Pergeseran dominasi ini dipercaya bisa membawa angin perubahan bagi pencapaian wakil Afrika di Piala Dunia. Pasalnya bagi negara-negara Afrika Utara, kontroversi di luar lapangan bukanlah sesuatu yang harus dikhawatirkan.
Jurnalis BBC Africa, Pian Edwards, mengungkapkan bahwa kebanyakan negara Afrika Utara memiliki infrastruktur sepakbola yang memadai. Akuntabilitas di negara Afrika Utara juga dikelola dengan baik, sehingga minim terjadi masalah keterlambatan pemberian bonus atau gaji kepada pemain. "Mereka lebih terorganisir dan ada akuntabilitas yang lebih besar.”
Selain itu, umumnya negara Afrika Utara memiliki pemain yang matang ditempa di akademi sepakbola Eropa. Maroko misalnya, yang kebanyakan pemainnya merupakan hasil didikan tim elit Eropa. Bahkan dari 23 pemain yang dibawa pelatih Herve Renard ke Rusia, 17 di antaranya merupakan pemain yang lahir dan besar di Belanda, Perancis, Jerman, Spanyol, hingga Belgia.

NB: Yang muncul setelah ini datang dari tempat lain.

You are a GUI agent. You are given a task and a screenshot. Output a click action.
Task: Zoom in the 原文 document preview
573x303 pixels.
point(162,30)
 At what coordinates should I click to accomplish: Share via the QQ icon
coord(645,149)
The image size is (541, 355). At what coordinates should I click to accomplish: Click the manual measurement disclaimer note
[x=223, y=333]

Tak hanya Maroko, Tunisia juga skuatnya didominasi oleh pemain yang lahir di luar negeri. Banyak pemain Tunisia yang lahir dan tumbuh di Perancis, salah satunya Wahbi Khazri. Sementara Mesir, memang tak seperti Maroko atau Tunisia yang skuatnya banyak dihuni pemain yang sejak kecil ditempa ilmu sepakbola di Eropa. Tapi Mesir punya beberapa pemain yang bersinar di kompetisi Eropa seperti, Mohamed Salah.
"Para pemain di utara sedikit lebih ramping. Mereka selalu memulai tendangan bebas lebih cepat, mereka memiliki permainan mental sedikit lebih dari tim sub-Sahara,” tegas Peter Odemwingie.
Jika memang negara-negara Afrika Utara memiliki budaya yang lebih baik daripada negara di bagian Afrika lainnya, maka kita patut menunggu ramalan Pele untuk menjadi kenyataan.